Tantalisingly, we hear of some of the tensions that existed on the largely male set. David Clennon, who played Palmer, offers this gem: “Peter Maloney was the right guy to play Bennings, I think.” Before adding: “And that’s not necessarily a compliment.” (Russell, diplomatically, calls him “sweet”.) The stifling masculinity of the shoot seemed to have got to them all. “It’s grim on an all-male set, let me tell you,” notes Carpenter.

Yet this is not an all-male documentary, with great insights from superfans like critic Anne Billson and filmmaker Issa Lopez, who point out that the only female voice in The Thing, the chess computer that MacReady tinkers with in an early scene, was voiced by Carpenter’s wife at the time, and posit the theory that the Thing itself is female — a writhing, twisting symbol of male fear and paranoia.
All that gorgeously practical writhing and twisting is given a full tribute, too — though Rob Bottin, the special make-up effects designer and “smartest man on the film” according to producer Stuart Cohen, is sadly not interviewed, having retired from the industry. His presence looms large, though: rather than share space on a Mount Rushmore of make-up artists, he “would have his own mountain”, says Darabont. We do get a good idea of just how ingenious his work was — among the most mind-blowing nuggets of trivia, we learn that 62 puppeteers operated the climactic Blair-Thing, and that the team regularly went to a local rendering plant to collect dogs and cats that had been euthanised or found roadkill, which would subsequently be taken to a taxidermist for use in the film.
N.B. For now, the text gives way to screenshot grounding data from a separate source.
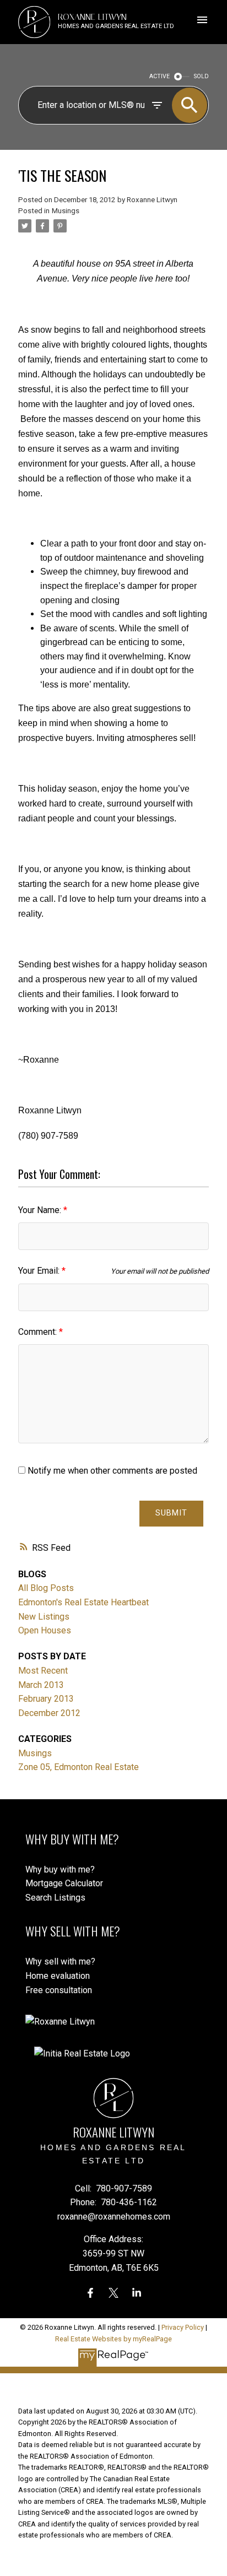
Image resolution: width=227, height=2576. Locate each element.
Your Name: (40, 1210)
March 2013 (41, 1685)
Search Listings (55, 1897)
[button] (90, 2293)
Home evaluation (57, 1976)
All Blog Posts (46, 1588)
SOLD (201, 76)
There are tons of eye-popping details like this, more than even the most die-hard Thing fan would have previously encountered. The Thing Expanded’s enormous length might put off those who aren’t entirely die-hard, to be fair — but it is worth the time, even for casual fans. Like the great DVD extras of yore — the Lord Of The Rings Special Editions and their ilk — this is really a masterclass in filmmaking and film appreciation, an earnest and nerdy celebration of great art. “People write to me all the time, they know every frame of the film,” says Thomas G. Waites, who plays Windows. After watching The Thing Expanded, you’ll feel like you know practically every frame, too.
This affectionate ‘making of’ comes with a runtime that might put some off delving into it, but it is worth it. Just as The Thing was the “ultimate in alien terror”, The Thing Expanded is the ultimate in documentary joy.